Center of the universal enveloping algebra

Question

Suppose I have non-abelian 2-dimensional Lie algebra or 3-dimensional Heisenberg algebra.

How to calculate the center of universal enveloping algebra in this cases?

Answer 1

Let $U(\mathfrak h)$ be the enveloping Lie algebra of the heisenberg algebra $\mathfrak h$. The algebra $\mathfrak h$ has a basis formeb by $$X:= \left(\begin{array}{ccc} 0 & 1 & 0 \\ 0 & 0 & 0 \\ 0 & 0 & 0 \end{array}\right),\quad Y:= \left(\begin{array}{ccc} 0 & 0 & 0 \\ 0 & 0 & 1 \\ 0 & 0 & 0 \end{array}\right)\quad \text{ and }\quad Z:= \left(\begin{array}{ccc} 0 & 0 & -1 \\ 0 & 0 & 0 \\ 0 & 0 & 0 \end{array}\right).$$ Hence, we have a PBW basis for $U(\mathfrak h)$ given by $$\{X^aY^bZ^c\colon a,b,c\geqslant 0\}.$$

The relations $$[X,Y]=Z,\quad [X,Z]=0\quad\text{ and }\quad [Y,Z]=0$$ in $\mathfrak h$ provide the relations $$YX=XY+Z,\quad ZX=XZ\quad\text{ and }\quad ZY=YZ.$$ Thus, $Z$ is in the center $\operatorname Z(U(\mathfrak h))$ of $U(\mathfrak h)$. We will show above that $Z(U(\mathfrak h))$ is the subalgebra of $U(\mathfrak h)$ generated by $Z$ (i.e. the polynomials in $Z$).

One can prove, by induction in $n\in\mathbb Z_+$, that $$Y^nX=XY^n + nY^{n-1}Z$$ and $$YX^n=X^nY + nX^{n-1}Z.$$ The cases where $n=1$ are just the relation $YX=XY+Z$ given above.

With the equations above, one can show that if $$\alpha = \sum_{i=1}^m\lambda_{a_i,b_i,c_i}X^{a_i}Y^{b_i}Z^{c_i}$$ is not in the subalgebra generated by $Z$ then $\alpha$ is not in $Z(U(\mathfrak h))$ (more specifically, $\alpha$ will not commute with both $X$ and $Y$):

1. Suppose without generality that $(a_i,b_i)\neq (0,0)$ for each $i$.
2. Take $$c=\operatorname{max}\{c_1,\dots,c_n\}.$$
3. If $$a=\operatorname{max}\{a_i\colon c=c_i,\quad i=1,\dots,n\}>0$$ and $(a,b,c)=(a_i,b_i,c_i)$ then $\alpha$ does not commute with $Y$ because $Y\alpha$ will have a component in the vector $X^{a-1}Y^bZ^{c+1}$ of the PBW basis and $\alpha Y$ will not.
4. Similarly, if $$b=\operatorname{max}\{b_i\colon c=c_i,\quad i=1,\dots,n\}>0$$ and $(a,b,c)=(a_i,b_i,c_i)$ then $\alpha$ does not commute with $X$ because $\alpha X$ will have a component in the vector $X^aY^{b-1}Z^{c+1}$ of the PBW basis and $X\alpha$ will not.

Therefore, $Z(U(\mathfrak h))$ must be the subalgebra generated by $Z$. Which is, by the way, the subalgebra of $U(\mathfrak g)$ generated by the center of $\mathfrak h$.

The case of the bi-dimensional non-abelian algebra $\mathfrak g$ can be attacked in a similar way.
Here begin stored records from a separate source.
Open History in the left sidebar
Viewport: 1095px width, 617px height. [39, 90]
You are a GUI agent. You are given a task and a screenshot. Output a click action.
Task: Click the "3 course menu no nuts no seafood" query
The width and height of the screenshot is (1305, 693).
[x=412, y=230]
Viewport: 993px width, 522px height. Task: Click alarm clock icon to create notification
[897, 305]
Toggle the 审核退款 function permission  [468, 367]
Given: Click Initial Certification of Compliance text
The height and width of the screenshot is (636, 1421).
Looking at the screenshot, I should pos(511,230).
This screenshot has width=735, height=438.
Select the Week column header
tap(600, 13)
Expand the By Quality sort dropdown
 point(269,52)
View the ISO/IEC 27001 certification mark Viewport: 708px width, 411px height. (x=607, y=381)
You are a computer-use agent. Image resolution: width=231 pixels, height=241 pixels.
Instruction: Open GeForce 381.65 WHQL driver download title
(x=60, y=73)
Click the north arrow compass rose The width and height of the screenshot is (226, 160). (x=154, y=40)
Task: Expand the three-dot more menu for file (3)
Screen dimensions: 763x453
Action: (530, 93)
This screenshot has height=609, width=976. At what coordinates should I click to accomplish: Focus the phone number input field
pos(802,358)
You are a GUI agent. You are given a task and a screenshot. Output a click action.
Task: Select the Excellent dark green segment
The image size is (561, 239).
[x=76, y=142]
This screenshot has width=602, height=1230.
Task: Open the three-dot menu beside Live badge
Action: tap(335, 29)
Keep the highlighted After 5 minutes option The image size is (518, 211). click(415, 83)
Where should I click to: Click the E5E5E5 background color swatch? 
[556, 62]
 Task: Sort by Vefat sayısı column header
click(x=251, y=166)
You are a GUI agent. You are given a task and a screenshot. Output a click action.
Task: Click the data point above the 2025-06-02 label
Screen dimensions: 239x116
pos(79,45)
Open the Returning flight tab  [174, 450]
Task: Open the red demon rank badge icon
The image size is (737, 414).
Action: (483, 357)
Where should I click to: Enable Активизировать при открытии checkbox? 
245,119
The center of $U(\mathfrak g)$ is the vectorial subspace generated by element $1$. Take a basis formed by $X$ and $Y\in\mathfrak g$ such that $[X,Y]=Y$ in $\mathfrak g$ and consider a PBW basis of $U(\mathfrak g)$ induced by $X$ and $Y$. Then prove that no element in $U(\mathfrak g)\backslash\mathbb K 1$ commute with both $X$ and $Y$.

Answer 2

The universal enveloping algebra of the Heisenberg Lie algebra over a field $K$ is generated by $x,y,c$ with relations $xy-yx=c, xc=cx,yc=cy$. Its centre is "almost trivial", equal to the polynomial algebra $K[c]$, if $K$ has characteristic zero.

Edit: Dixmier has computed the center of the universal enveloping algebra for all nilpotent Lie algebras of dimension $n\le 5$, see Proposition $2$ of his article "Sur les representations unitaires des groupes de Lie nilpotents.III", page 326. The elements $f\in Z(U(\mathfrak{h}_1))$ are the elements of the symmetric algebra $S(\mathfrak{h}_1)$ satisfying the equation $$ [x,y]f'_y+[x,c]f'_c=0, $$ which implies $f'_x=f'_y=0$, so that $f$ is a polynomial in $c$. From this it follows then $Z(U(\mathfrak{h}_1))=K[c]$.